Lukas Krajicek, Ryan Kessler, Alex Edler, Mason Raymond, Jannik Hansen, Cody Hodgson, and Zack Kassian all played over 80% of games during a season in which they were 24 years or younger. Hodgson was 21, Edler and Kassian were 22, Krajicek and Kessler were 23, and Raymond and Hansen were 24.
The leading scorer was always one of the Sedin twins, but as a 24-year-old, Mason Raymond finished 6th on the team in scoring during the 2009-10 season, while Ryan Kessler was the third leading scorer, and only one year senior to Kessler.
Alex Edler was consistently in the top 2 of scoring for defensemen and was doing so at a young age, under 25 years of age.
With the New York Rangers, the story remained the same.
Vigneault’s first year saw him field a team .1 years under the league average in age, but was consistently 1-2 full years older than the league average. in 2013-14, and from 2015-2018, Mats Zuccarello was their leading scorer, and he was 26 years old in 2013-14. Rick Nash was their leading scorer in Vigneault’s 2nd season with the Rags, and he was 30.
In AV’s 1st year as head coach of the Rangers, 23-year-old Derek Stepan played all 82 games and put up 57 points. On top of that, 22-year-old Chris Kreider played 66 games that year and posted 37 points. Not too shabby for a couple of kids, huh?
The very next year, Kevin Hayes burst onto the scene and posted 45 points in 79 games as a 22-year-old, while Kreider played 79 games and posted 46 points at 23 years of age.
Hayes continued his success into the 2015-16 season and played 79 more games with 36 more points, while 22-year-old J.T. Miller introduced himself to the NHL in a big way, playing all 82 games and putting up 43 points.
Between 2016 and 2018, in AV’s last two years as head coach of the Rangers, Brady Skjei played a combined 162 games out of 164 and posted 64 points as a 22-23-year-old. Jimmy Vesey, as a 23-year-old, played 80 games in 2016-17 and posted 27 points, while Pavel Buchnevich played 74 games in 2017-18 and put up 43 points.
It’s no secret that Vigneault loves his veterans. He’s had teams flush with veteran talent since his days with the Canucks. It’s easy to say a guy favors his vets when his team is stocked to the gills with them. However, It isn’t necessarily an indictment of how he is as a coach.
The Rangers and Canucks were at a point in their respective franchises where they were in a true “win now” mode. They were dealing draft picks and prospects for those players at the deadline and during the draft that would help their team accomplish immediate success. Having a veteran-laden team will sometimes give you this stigma.

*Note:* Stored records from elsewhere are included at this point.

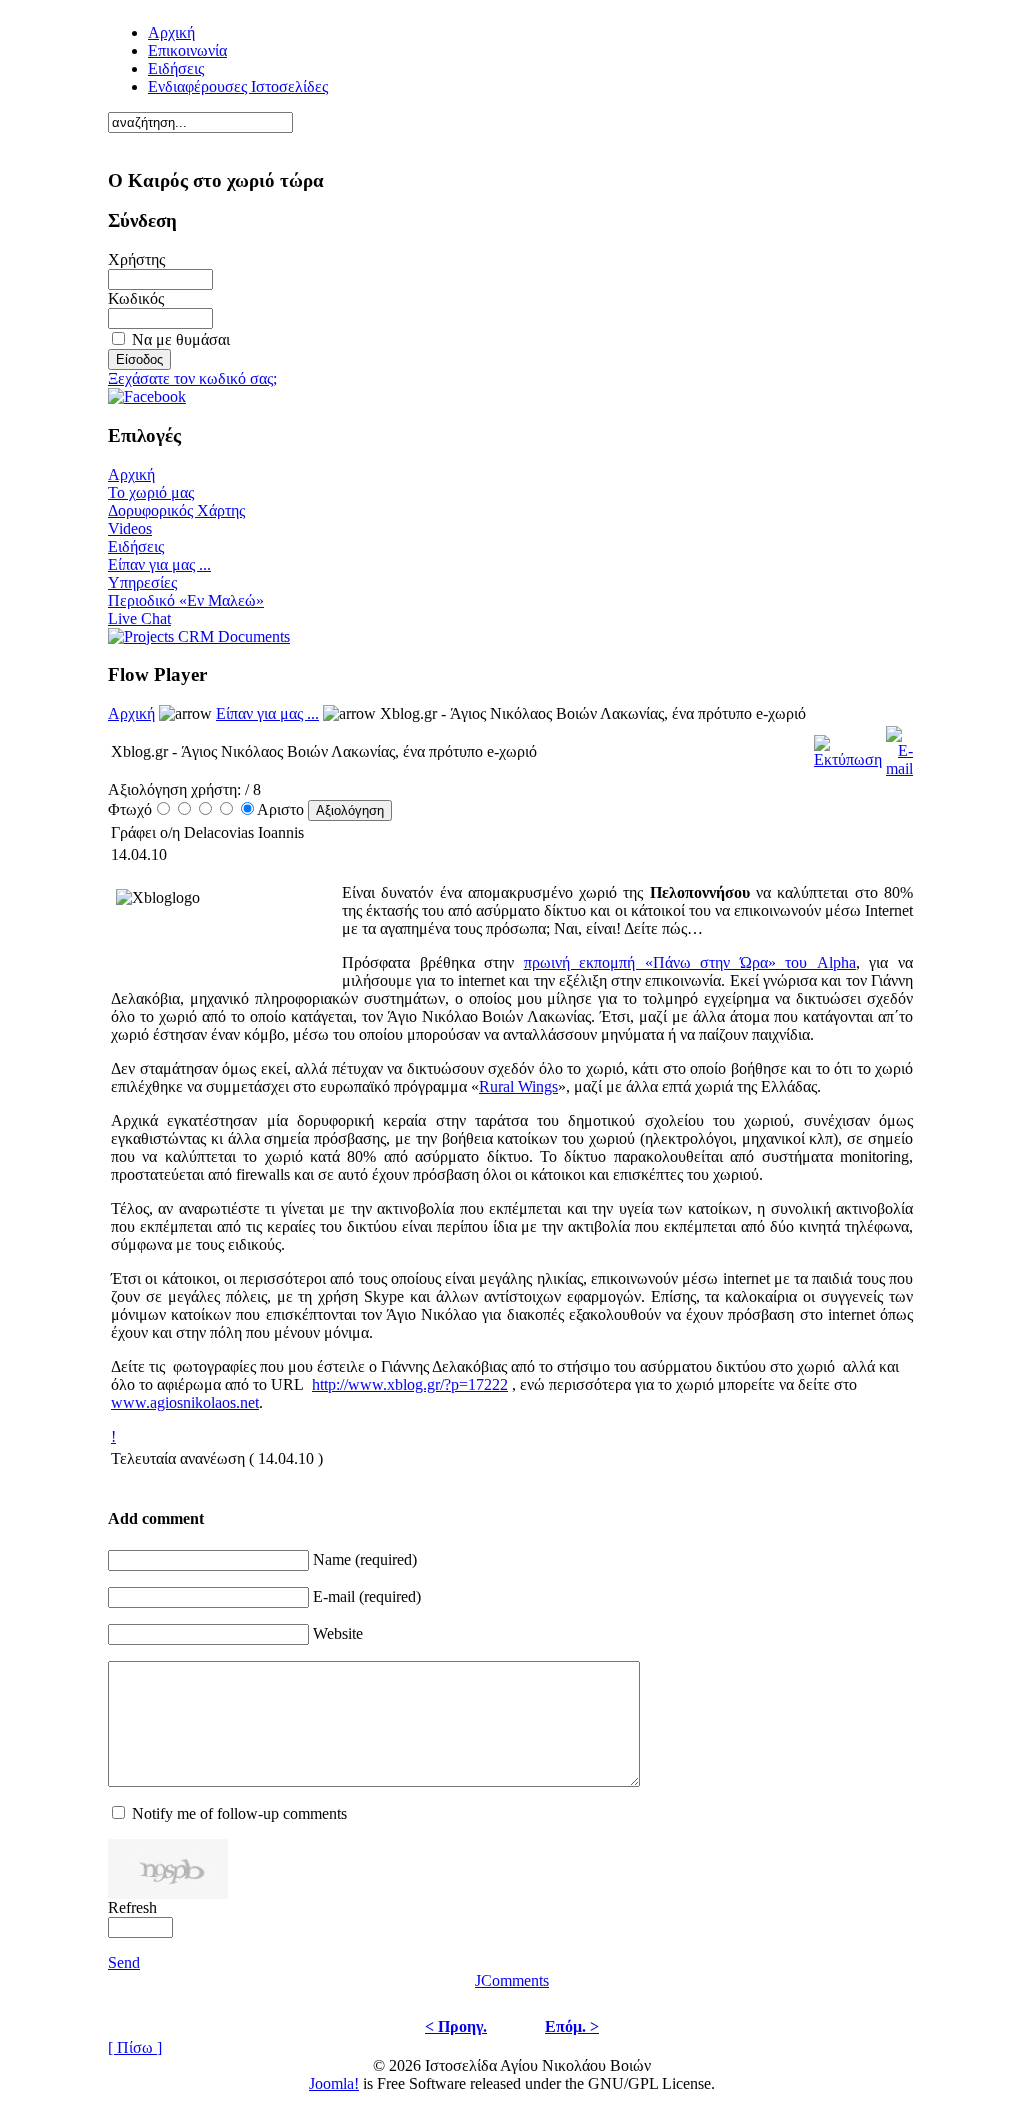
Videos (130, 528)
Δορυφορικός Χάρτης (176, 510)
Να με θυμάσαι (181, 339)
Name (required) (365, 1559)
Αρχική (131, 474)
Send (124, 1962)
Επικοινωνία (187, 50)
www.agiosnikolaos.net (185, 1402)
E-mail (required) (367, 1596)
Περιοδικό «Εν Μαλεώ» (186, 600)
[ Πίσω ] (135, 2047)
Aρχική (171, 32)
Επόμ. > (572, 2026)
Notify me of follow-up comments (239, 1813)
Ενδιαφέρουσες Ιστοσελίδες (238, 86)
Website (338, 1633)
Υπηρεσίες (142, 582)
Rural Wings (518, 1086)
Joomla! (334, 2083)
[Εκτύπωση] (848, 746)
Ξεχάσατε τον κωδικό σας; (192, 378)
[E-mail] (899, 746)
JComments (512, 1980)
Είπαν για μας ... (159, 564)
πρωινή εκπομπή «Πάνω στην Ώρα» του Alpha (690, 962)
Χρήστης (136, 259)
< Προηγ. (456, 2026)
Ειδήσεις (176, 68)
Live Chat (139, 618)
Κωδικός (136, 298)
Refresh (132, 1907)
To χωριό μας (151, 492)
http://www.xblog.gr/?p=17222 (410, 1384)
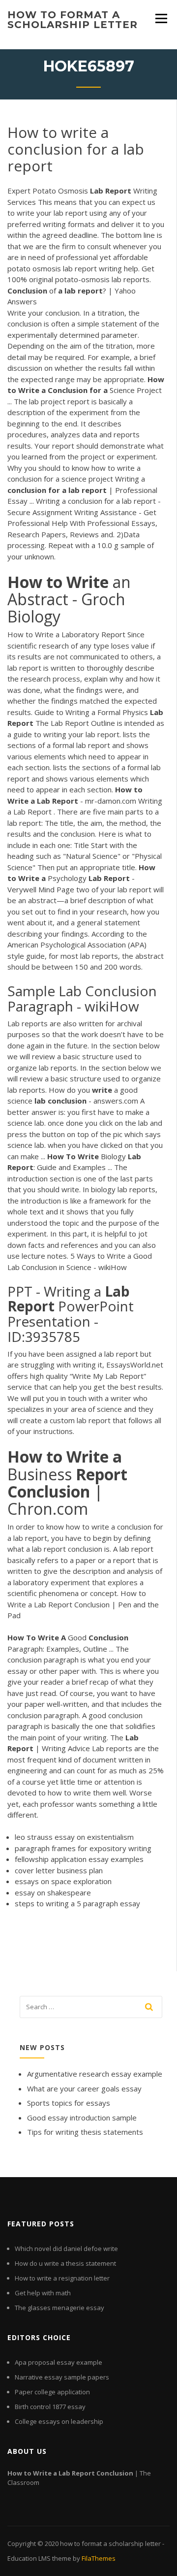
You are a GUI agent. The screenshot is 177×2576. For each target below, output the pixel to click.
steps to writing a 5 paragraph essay (77, 1903)
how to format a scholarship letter (72, 20)
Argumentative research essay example (94, 2074)
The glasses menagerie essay (59, 2307)
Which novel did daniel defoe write (66, 2248)
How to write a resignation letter (62, 2278)
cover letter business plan (59, 1870)
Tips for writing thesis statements (85, 2132)
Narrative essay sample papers (62, 2377)
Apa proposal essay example (58, 2362)
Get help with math (43, 2292)
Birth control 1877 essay (50, 2406)
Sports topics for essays (68, 2103)
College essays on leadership (59, 2421)
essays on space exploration (63, 1881)
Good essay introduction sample (82, 2117)
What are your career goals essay (84, 2088)
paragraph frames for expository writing (83, 1848)
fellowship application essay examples (79, 1859)
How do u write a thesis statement (65, 2263)
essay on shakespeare (53, 1892)
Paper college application (52, 2391)
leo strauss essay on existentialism (74, 1837)
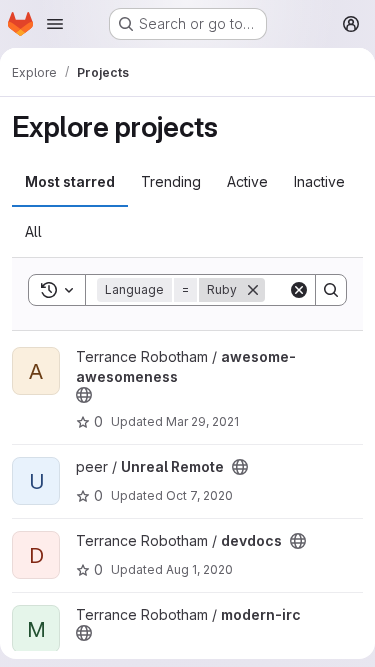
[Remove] (253, 290)
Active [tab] (247, 181)
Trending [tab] (171, 181)
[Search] (331, 290)
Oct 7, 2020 (199, 495)
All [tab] (33, 231)
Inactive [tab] (319, 181)
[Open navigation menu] (55, 24)
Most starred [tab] (70, 181)
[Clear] (299, 290)
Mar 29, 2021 (202, 421)
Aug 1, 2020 (199, 569)
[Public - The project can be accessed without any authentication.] (84, 395)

People only see the fact that he played the veterans, but don’t realize that he didn’t have much of a choice. When your team is essentially made up of vets, it’s hard not to play them.
Coming to the Flyers, Vigneault now finds himself coaching a group of players whose average age was 26.5 in 2018-19, 1.3 years younger than the league average.
People are going to keep grasping at the low hanging fruit that is his knack for playing veterans, but the fact of the matter is that Ron Hextall isn’t with the Flyers anymore, so the days of the 4th line/13th winger signings are *hopefully* over. There can’t be the temptation to start veterans over younger players if there aren’t any aging, diminishing skilled veterans on the team.